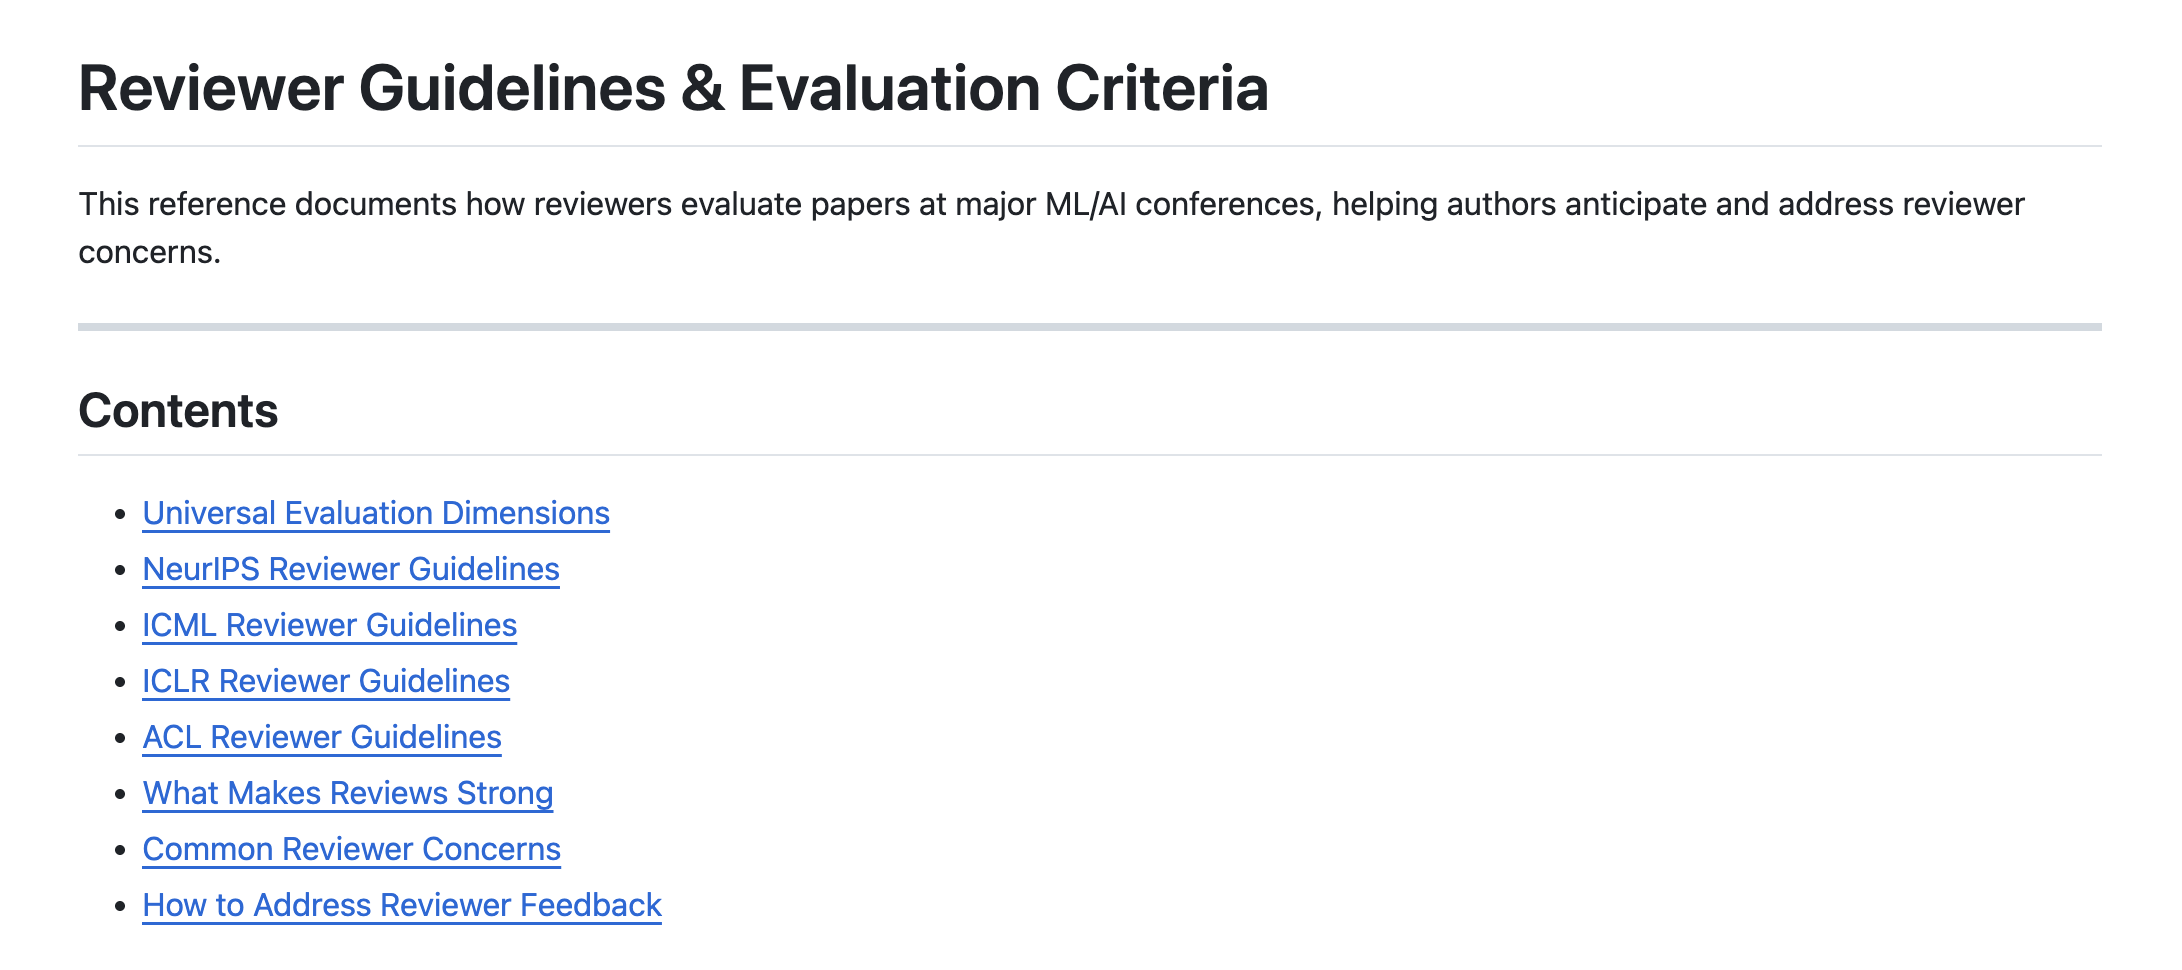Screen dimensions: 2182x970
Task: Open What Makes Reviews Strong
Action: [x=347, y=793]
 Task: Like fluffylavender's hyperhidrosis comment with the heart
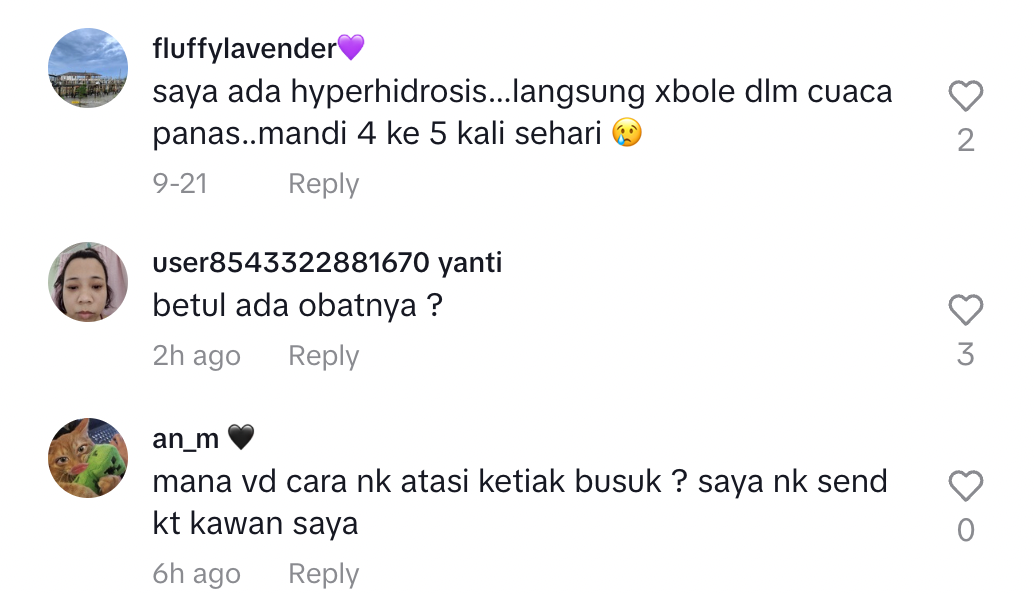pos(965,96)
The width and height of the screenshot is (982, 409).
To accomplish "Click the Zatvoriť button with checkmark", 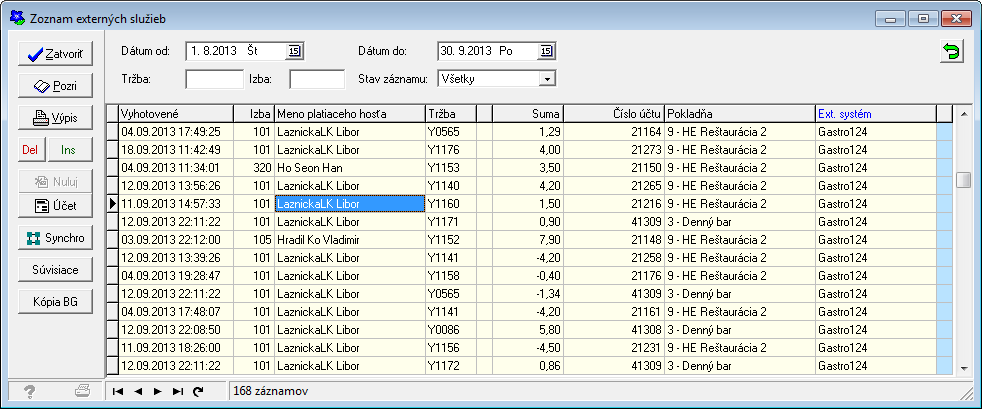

┄┄┄┄┄┄┄┄┄┄

**Exercise instructions**. With pictures omitted, copy exactly the lines from the one containing "The width and" through the final line of the listing, both included.

**Answer to the exercise**.
The width and height of the screenshot is (982, 409).
To accomplish "Click the Zatvoriť button with checkmark", 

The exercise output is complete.